Prompt: Your task is to repeat exactly the lines from the one with "You are a computer-use agent. Viewport: 1176px" through the end of the records, both included; please leave the pictures out.

Data for this task:
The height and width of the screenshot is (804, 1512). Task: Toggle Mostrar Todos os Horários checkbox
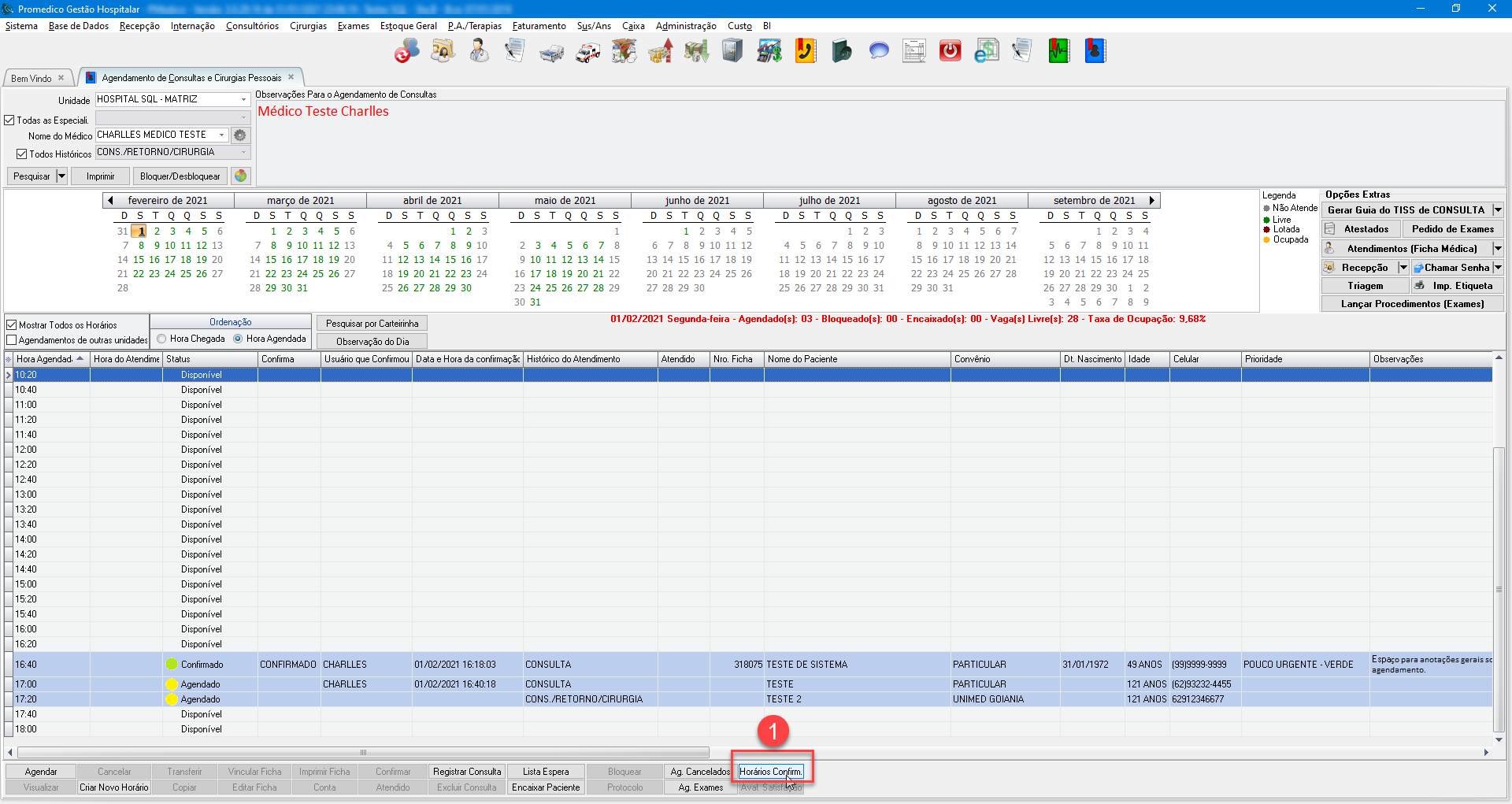coord(12,324)
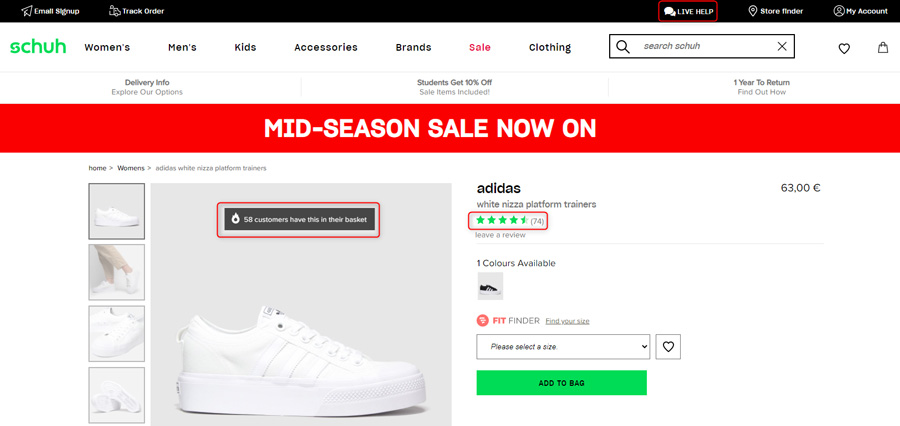Click in the search schuh field
Viewport: 900px width, 426px height.
[702, 47]
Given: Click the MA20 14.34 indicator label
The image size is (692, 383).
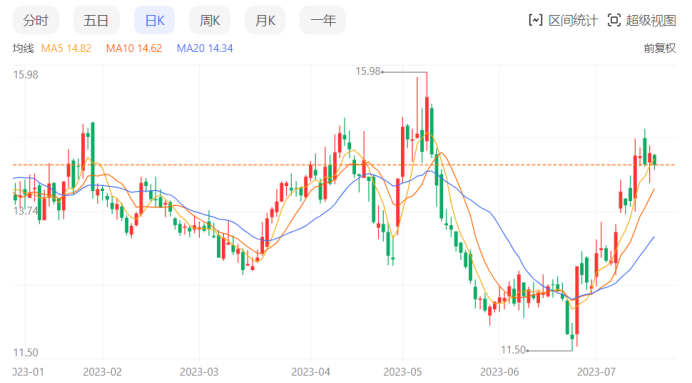Looking at the screenshot, I should coord(205,48).
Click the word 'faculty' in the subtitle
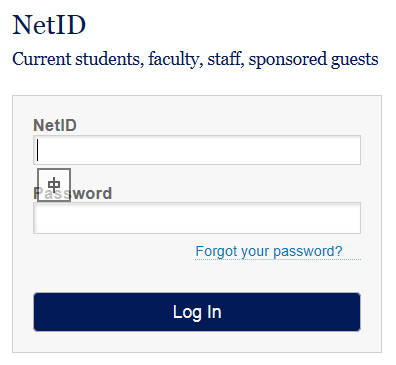 pyautogui.click(x=175, y=59)
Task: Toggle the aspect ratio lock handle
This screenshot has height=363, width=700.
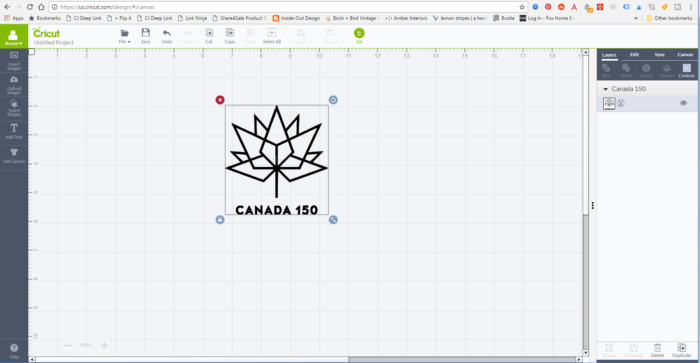Action: 220,220
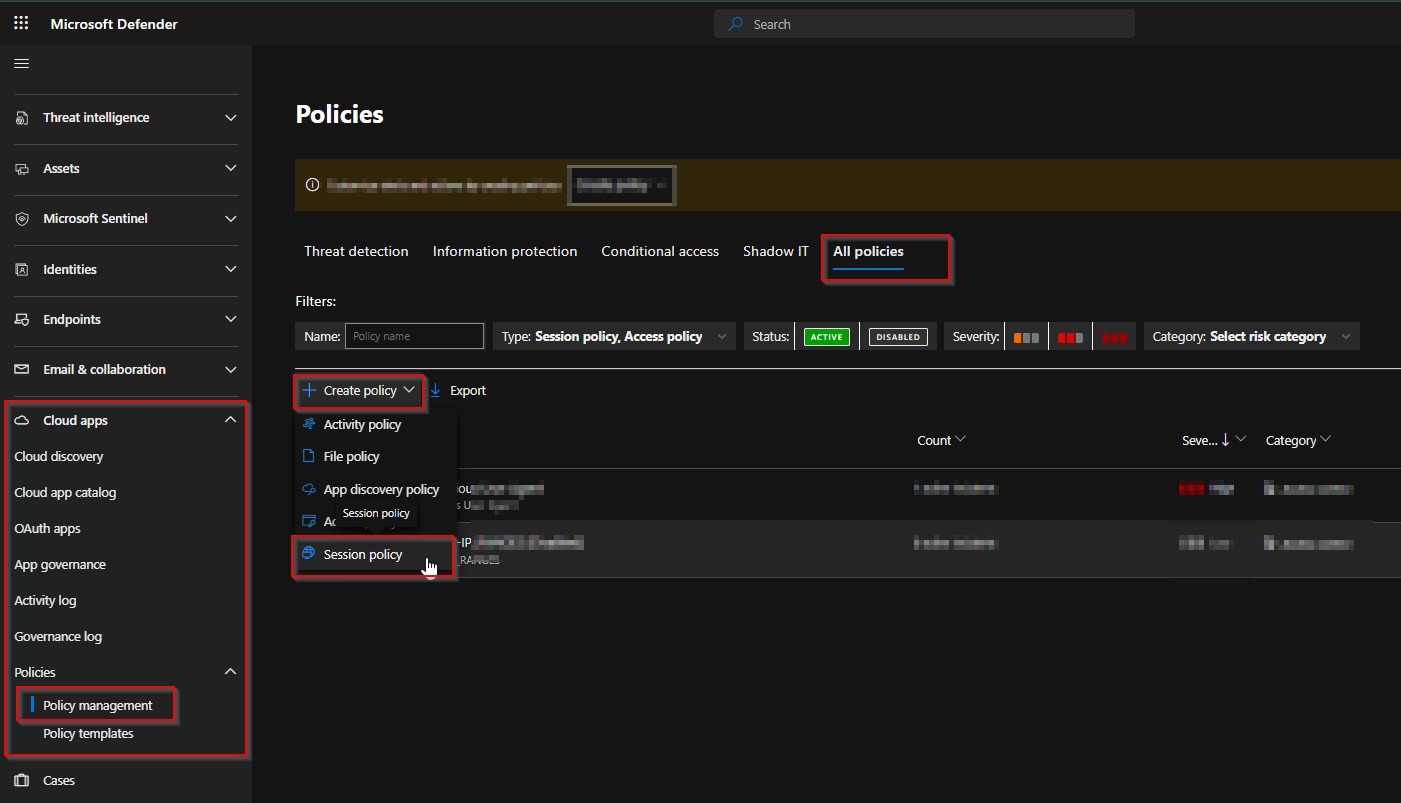Open the Create policy button
1401x803 pixels.
[358, 390]
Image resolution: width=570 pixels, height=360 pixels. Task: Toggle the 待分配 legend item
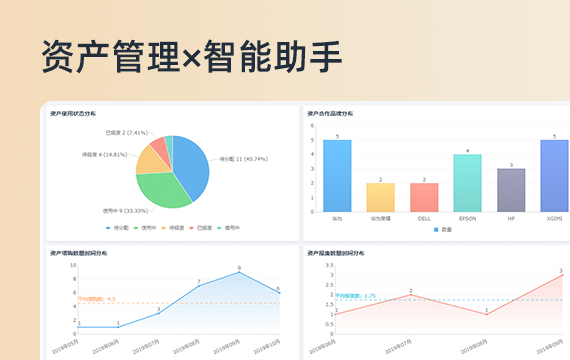coord(117,228)
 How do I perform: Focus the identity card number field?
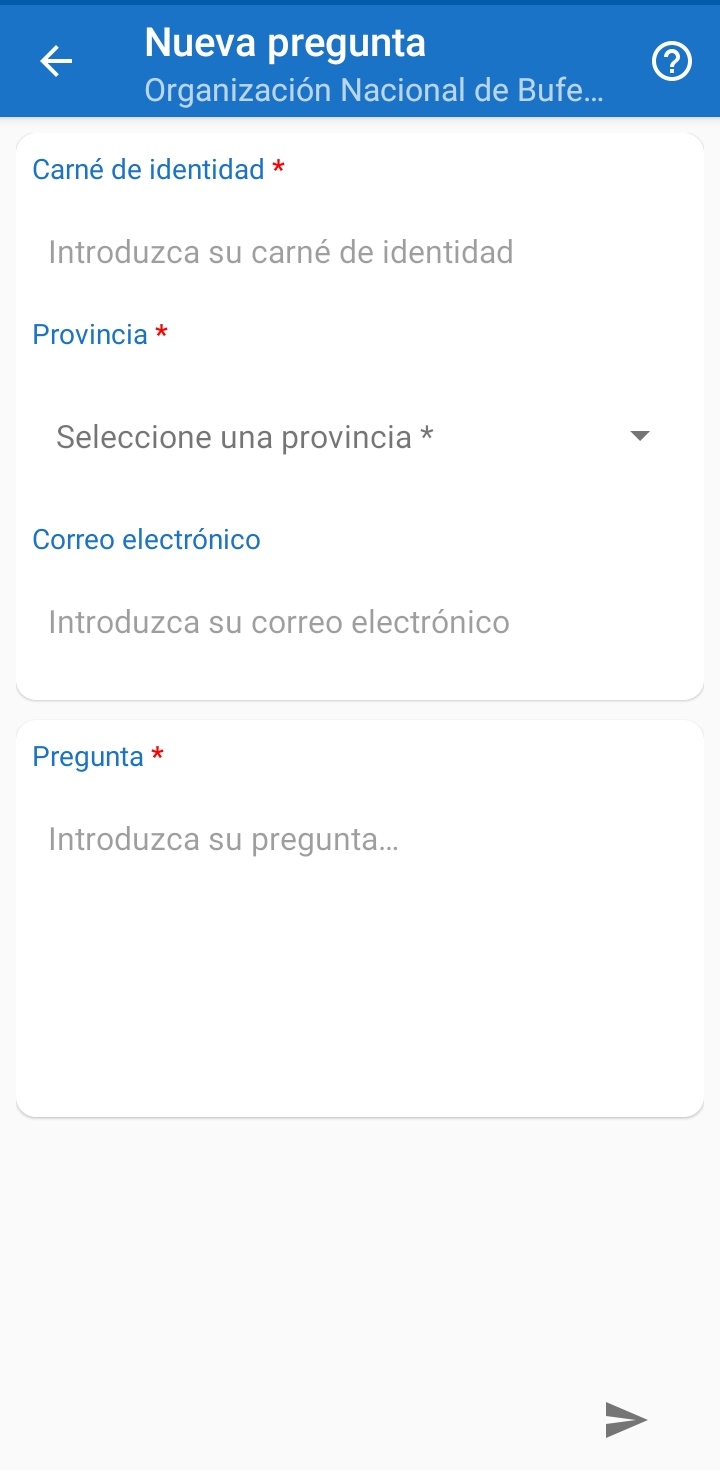[x=280, y=252]
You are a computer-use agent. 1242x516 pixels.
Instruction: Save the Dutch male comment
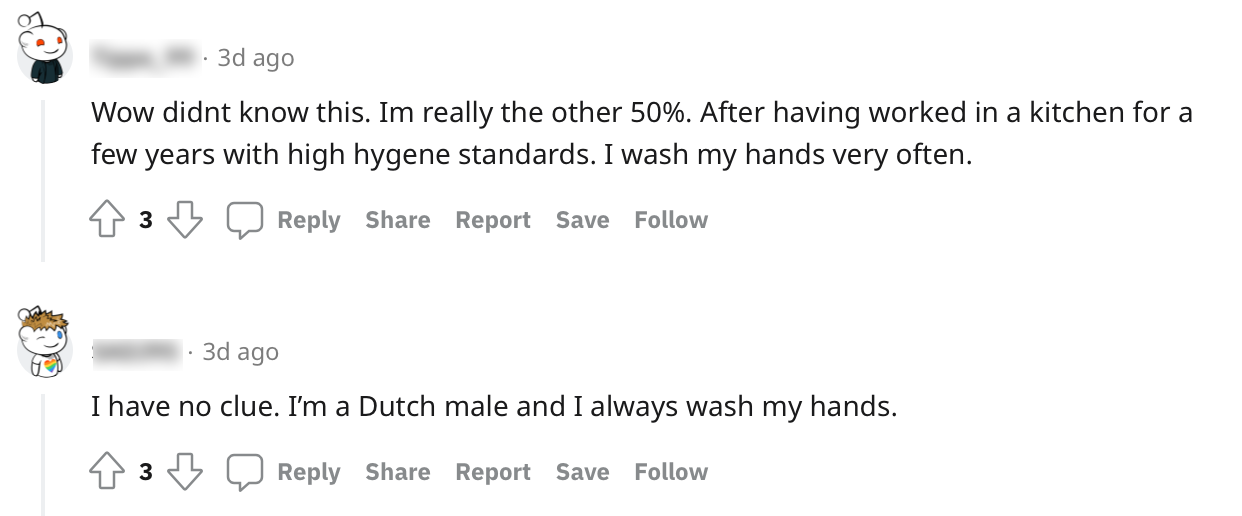coord(582,473)
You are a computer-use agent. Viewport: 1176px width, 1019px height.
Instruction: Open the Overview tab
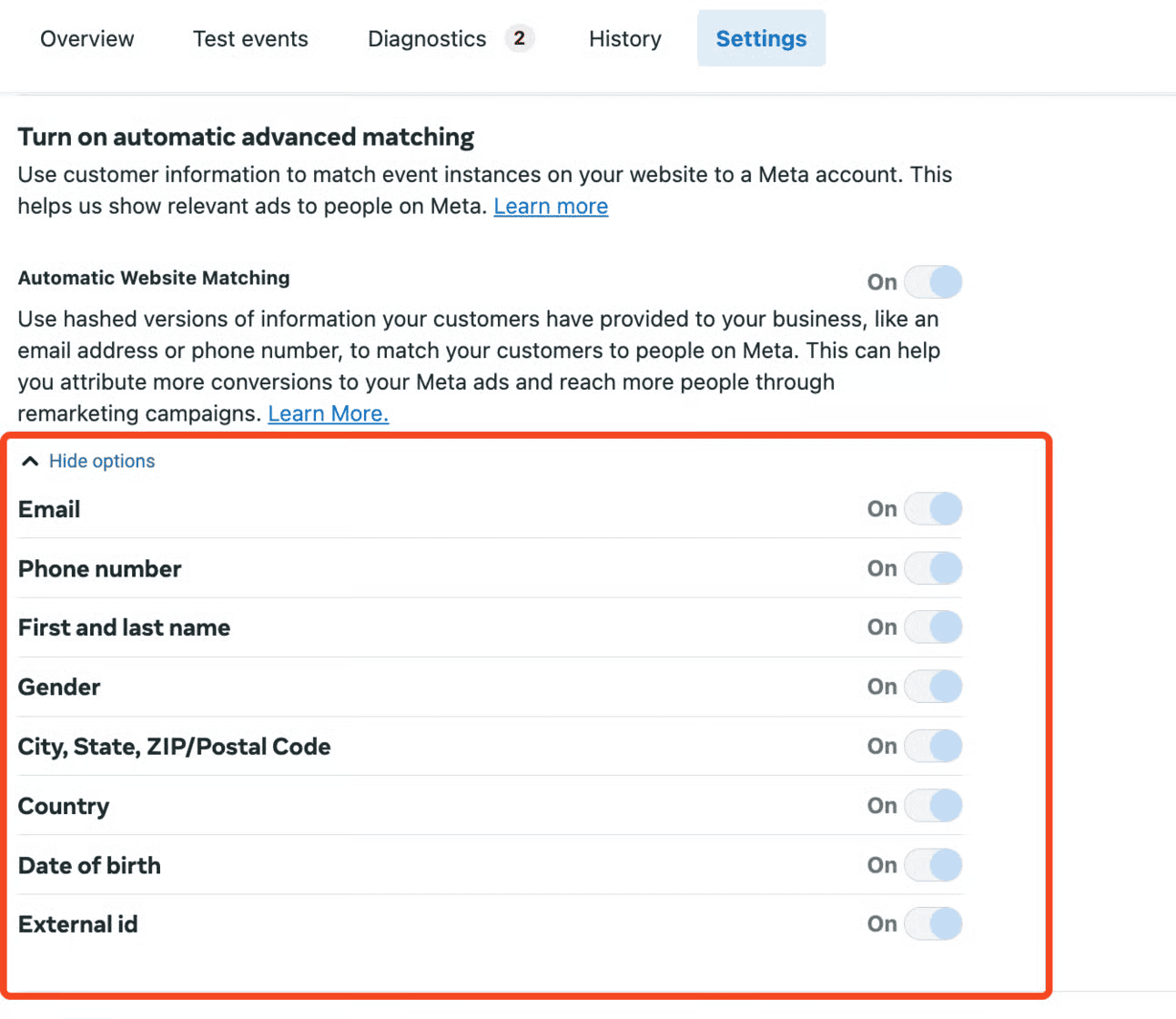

Result of this exercise:
You are a computer-use agent. Viewport: 1176px width, 1019px height.
Instruction: Open the Overview tab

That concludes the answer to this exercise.